Its seems entirely confusing to me how life just goes on. People die, people get sick, but around them everything goes as planned. People move on, somehow they're supposed to just keep going. Carry the weight of the world on their shoulders, without skipping a beat. I am completely baffled with this life. How I can be perfectly healthy, while an 8 year old struggles on her deathbed with cancer. I have no idea how a family can bear this pain. I know when those we love are sick we only want their pain to go away, but the thought of them leaving us is too hard to deal with. I've been following the story of an 8 year old angel here in Charlotte. Ellie Potvin struggled with cancer for two years. She died about thirty minutes ago. I sat in my bed last night and cried for her family. Nobody should ever have to go through what the Potvin's have gone through. I sit here in my office and find it incredibly irritating that while the Potvin's are dealing with their loss, others simply go on with life and worry about things that do not matter. Too may of us have no idea how incredibly hard life can be, how your life can change in an instant. Too many of us stress the small stuff, instead of realizing that we're healthy, that we have a family that loves us, and that we have it a lot better than so many others on this earth. We struggle to get that promotion or make that extra amount of money, but that will mean nothing when we are gone. There's a quote, "Its not what you gather, but what you scatter that tells what kind of life you have lived". I think a lot of us need to realize this. When we leave this earth no one will care what's in your bank account, they will not ask what kind of car you drove or the square footage of your house. They will remember you for what you did to help others, and how you've inspired those around you. Today is an extremely sad day, but I know that Ellie has inspired millions. Her story will live on forever, she will teach us what truly matters in life. We'll think of her strength and her smile, and her love. We'll share her story with others, and remind ourselves that no amount of money could ever buy us health, or love, or happiness. Its time to get our priorities in order. RIP Ellie Potvin.

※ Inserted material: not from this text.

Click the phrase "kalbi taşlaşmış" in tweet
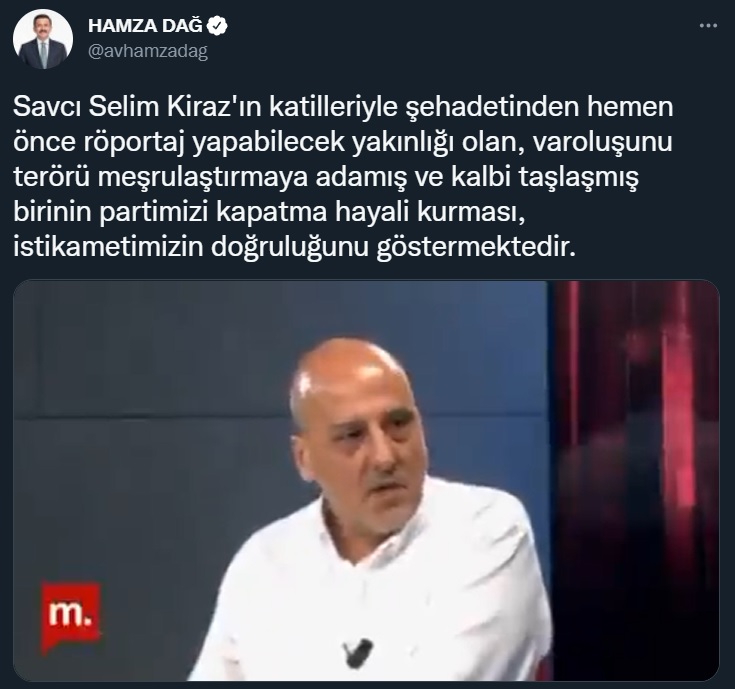The height and width of the screenshot is (689, 735). click(544, 178)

To read more about Ellie visit: http://www.caringbridge.org/visit/elliepotvin
You start college thinking that when its all over you'll be at the right place. Right now, I'm completely lost. I thought I knew exactly what I wanted, I thought that somehow going to college would simplify everything and direct me exactly where I needed to go. Well, clearly I was misinformed.
I keep hearing people asking me what I want to do; I remember when I was little always saying, "When I grow up I want to be..." has that time come? Am I grown up? If anyone asks me that question right now, I don't have an honest answer.
Join the Peace Crops, fly to Haiti and help, go to grad school, get a job at a marketing firm, get a job at a Fashion PR agency....confusion after confusion.
I guess this isn't supposed to be easy, but I would appreciate some sort of sense of direction.
One thing I do know, I'm ready to start somewhere new. Charlotte is old news to me, a place where I've lost too many loved ones, and gotten my heart broken numerous times. Yes, there have been some good times, but a new start would be nice.
I think growing up is terrifying, its a right of passage, but it scares the hell out of me.
People get older, responsibilities get bigger. You can no longer wander around aimlessly, without a care in the world. This is now the time to start realizing that the rest of your life begins right now. The grown up life.
I often wonder where I'll be a year from now, even six months from now. Its scary not knowing where you'll life will go, but all the same exciting to see what lies ahead. I find myself worrying way to much about things that I can not control. I tend to pull myself out of situations and sit back and realize that the best things that I have experienced in my life have not been planned, its the unplanned moments that always end up being amazing.
I'm interning at a Marketing firm right now. I've only been here for a couple of days, but I have enjoyed it. I have to say I was worried in the beginning. I was afraid that I hadn't learned enough in school, that I would be completely lost here. I have proven myself wrong. I did learn a lot, and I am confident that I can do whatever work comes my way. Internships are for learning, but its comforting to know that I am prepared. That those four years of late nights and early mornings paid off.
Four years ago, if you would have asked me where I saw myself in four years....it would not have been here. Expect the unexpected.